Project description:OBJECTIVES:To assess the utility of a long-term physical activity (PA) intervention for reducing resting pulse rate (RPR) in older persons. DESIGN:Community. SETTING:Lifestyle Interventions and Independence for Elders Study. PARTICIPANTS:Individuals aged 70 to 89 (N = 1,635, 67.2% women) were randomized to a moderate-intensity PA intervention (n = 818) or a health education-based successful aging (SA) intervention (n = 817). MEASUREMENTS:RPR was recorded at baseline and 6, 18, and 30 months. Longitudinal changes in RPR of intervention groups were compared using a mixed-effects analysis of covariance model for repeated-measure outcomes, generating least squares means with standard errors (SEs) or 95% confidence intervals (CIs).

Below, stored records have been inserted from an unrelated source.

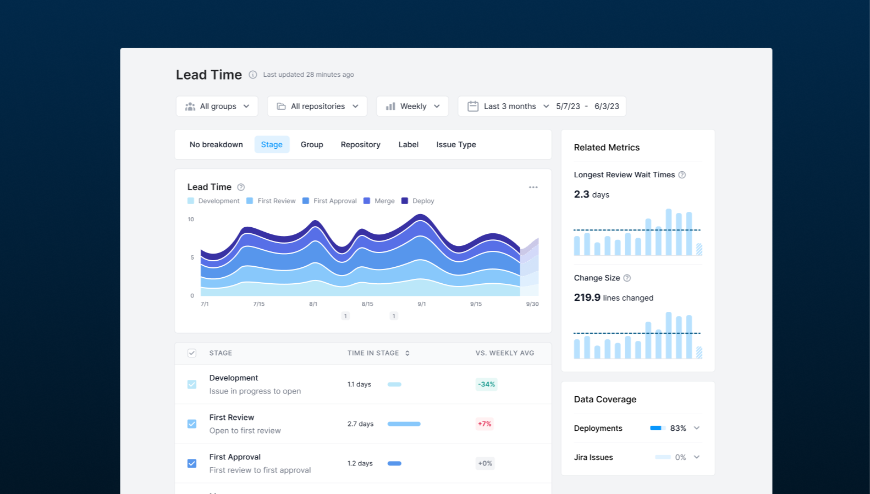Open the Weekly interval dropdown
The height and width of the screenshot is (494, 870).
(412, 106)
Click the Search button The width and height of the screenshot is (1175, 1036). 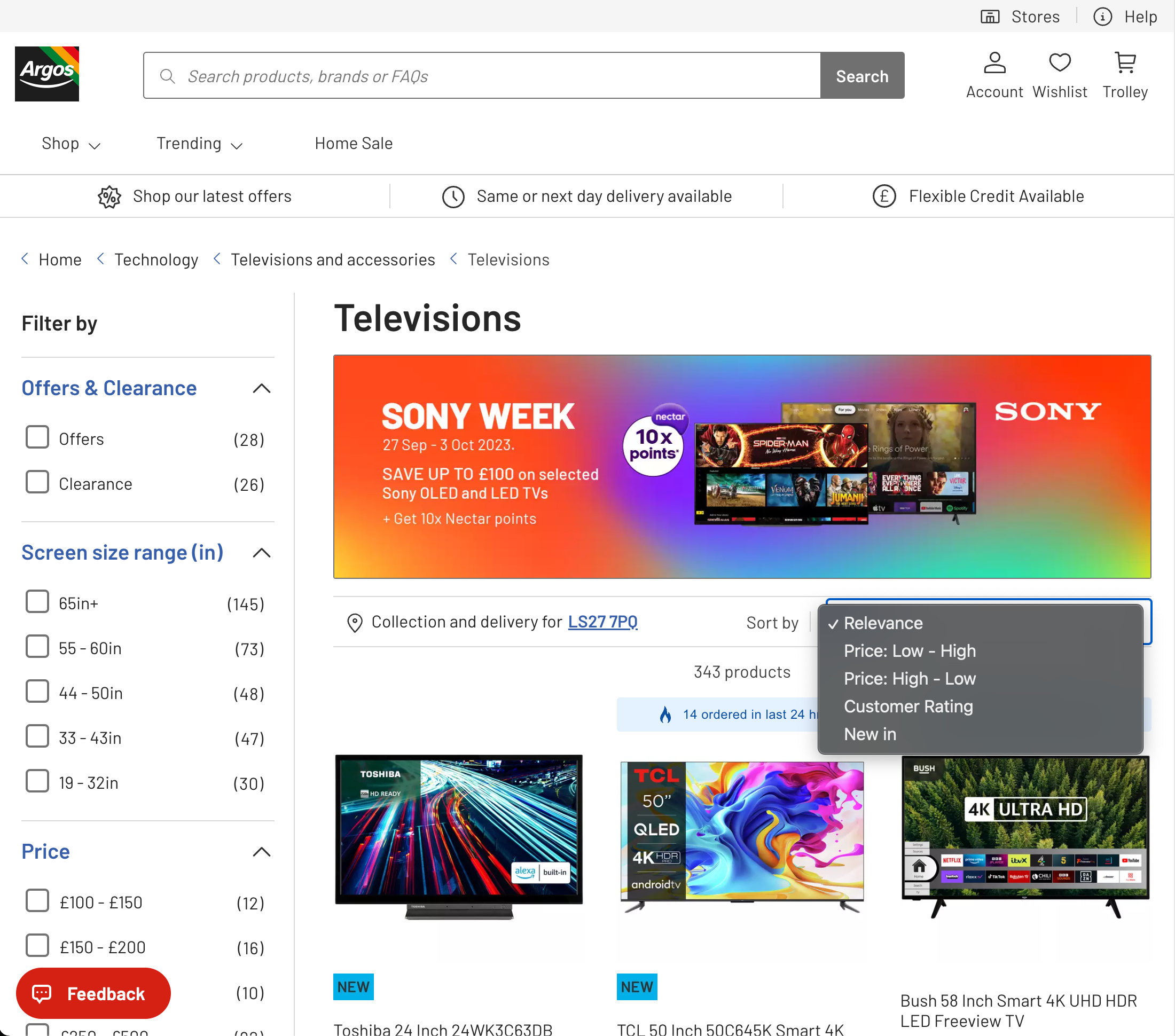861,75
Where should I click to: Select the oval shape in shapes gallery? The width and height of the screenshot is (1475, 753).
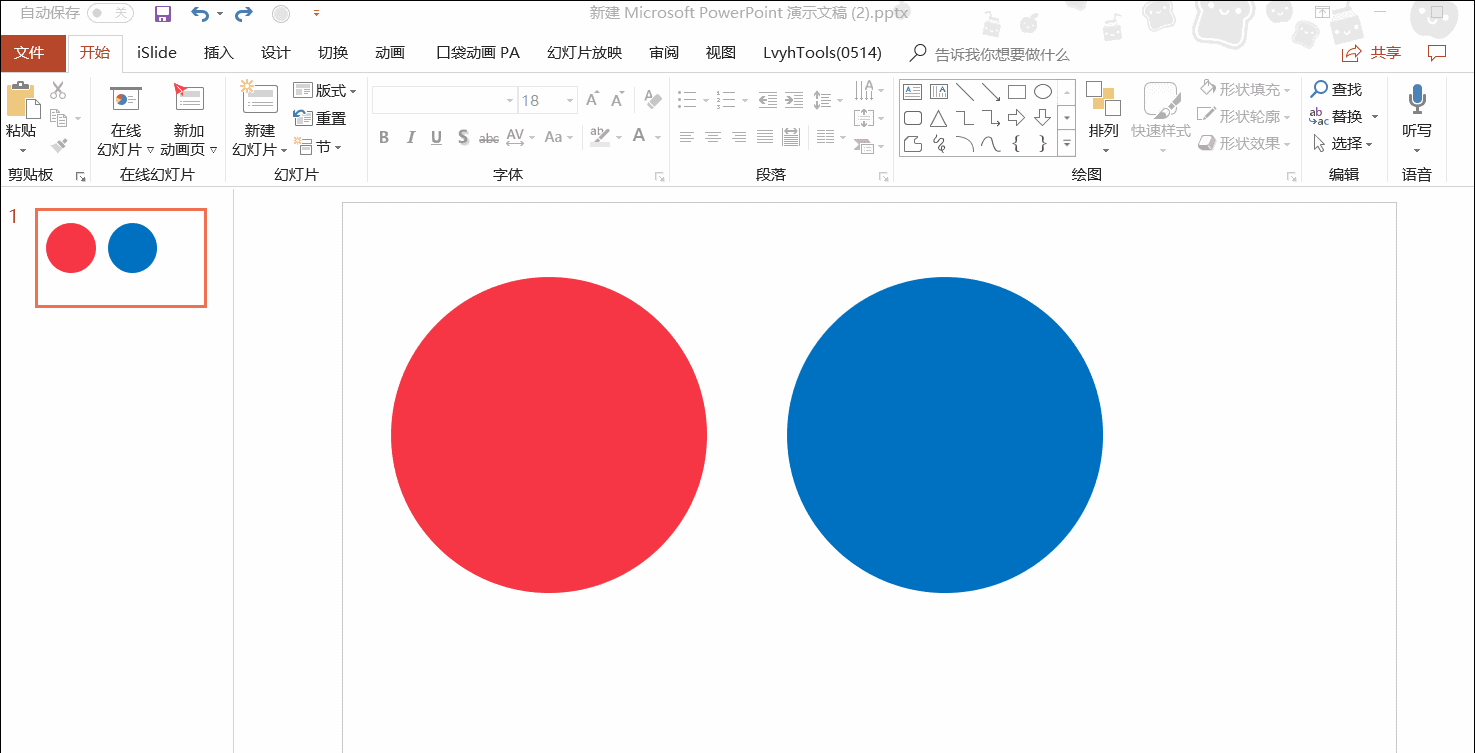(x=1043, y=92)
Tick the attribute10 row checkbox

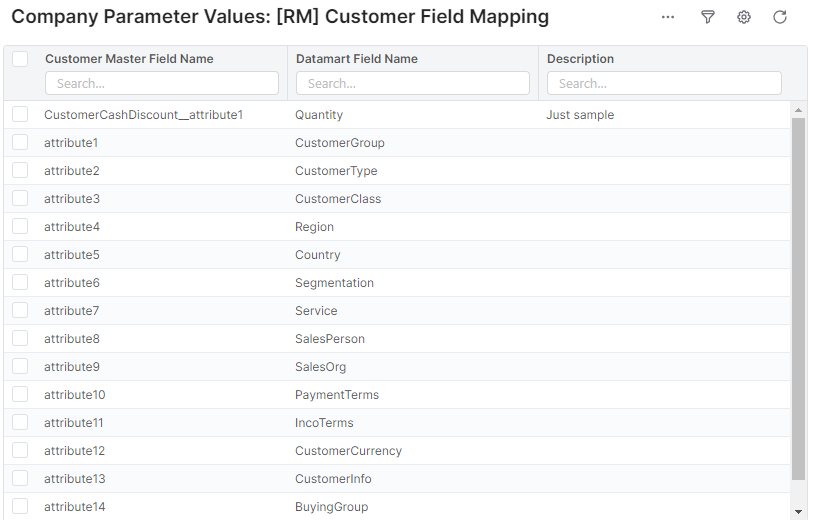pos(20,395)
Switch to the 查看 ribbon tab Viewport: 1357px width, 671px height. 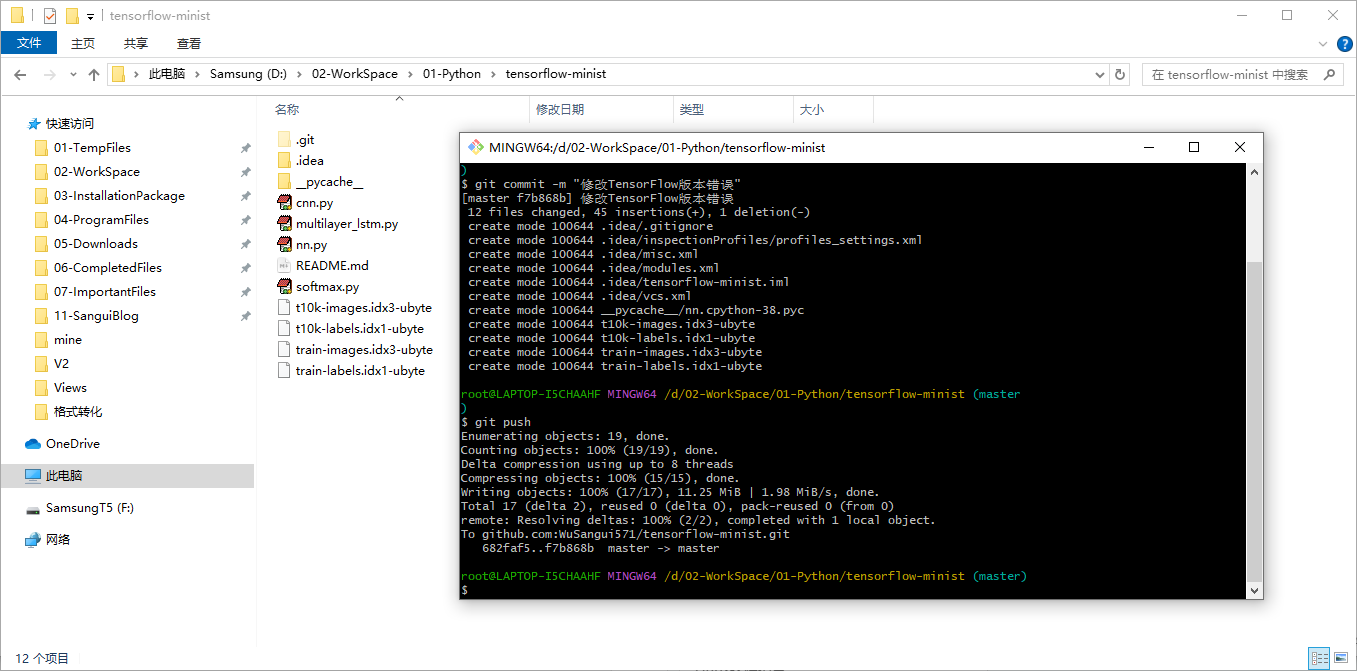189,43
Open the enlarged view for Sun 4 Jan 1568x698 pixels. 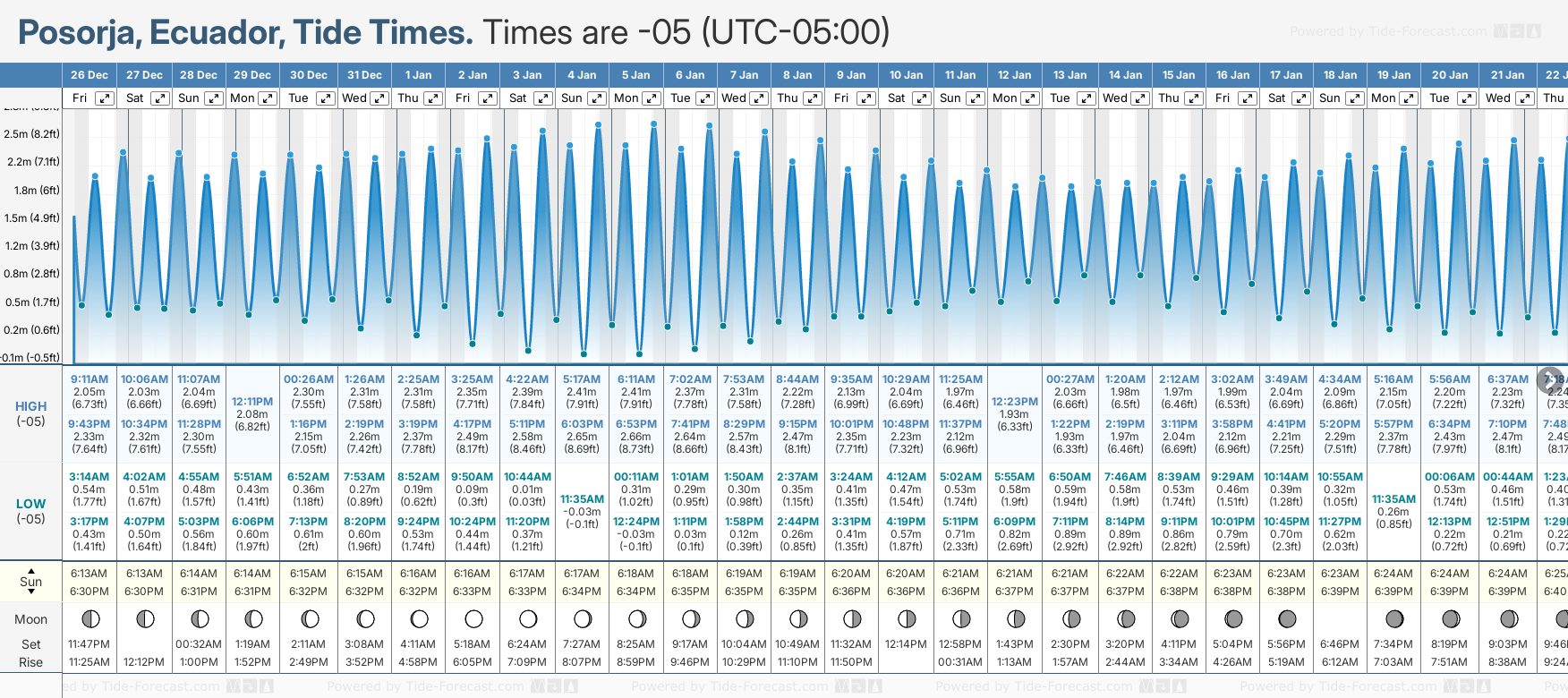[597, 98]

RESULTS:Mean duration of the study was 2.6 years (median 2.7 years, interquartile range 2.3-3.1 years). The average effect of the PA intervention on RPR over the course of the study period was statistically significant but clinically small (average intervention difference = 0.84 beats/min; 95% CI = 0.17-1.51; Paverage = .01), with the most pronounced effect observed at 18 months (PA, 66.5 beats/min (SE 0.32 beats/min); SA, 67.8 beats/min (SE 0.32 beats/min); difference = 1.37 beats/min, 95% CI = 0.48-2.26 beats/min). The relationship became somewhat weaker and was not statistically significant at 30 months. There were no significant differences between several prespecified subgroups. CONCLUSION:A long-term moderate-intensity PA program was associated with a small and clinically insignificant slowing of RPR in older persons. Whether PA can deliver a beneficial reduction in RPR requires further examination in older adults.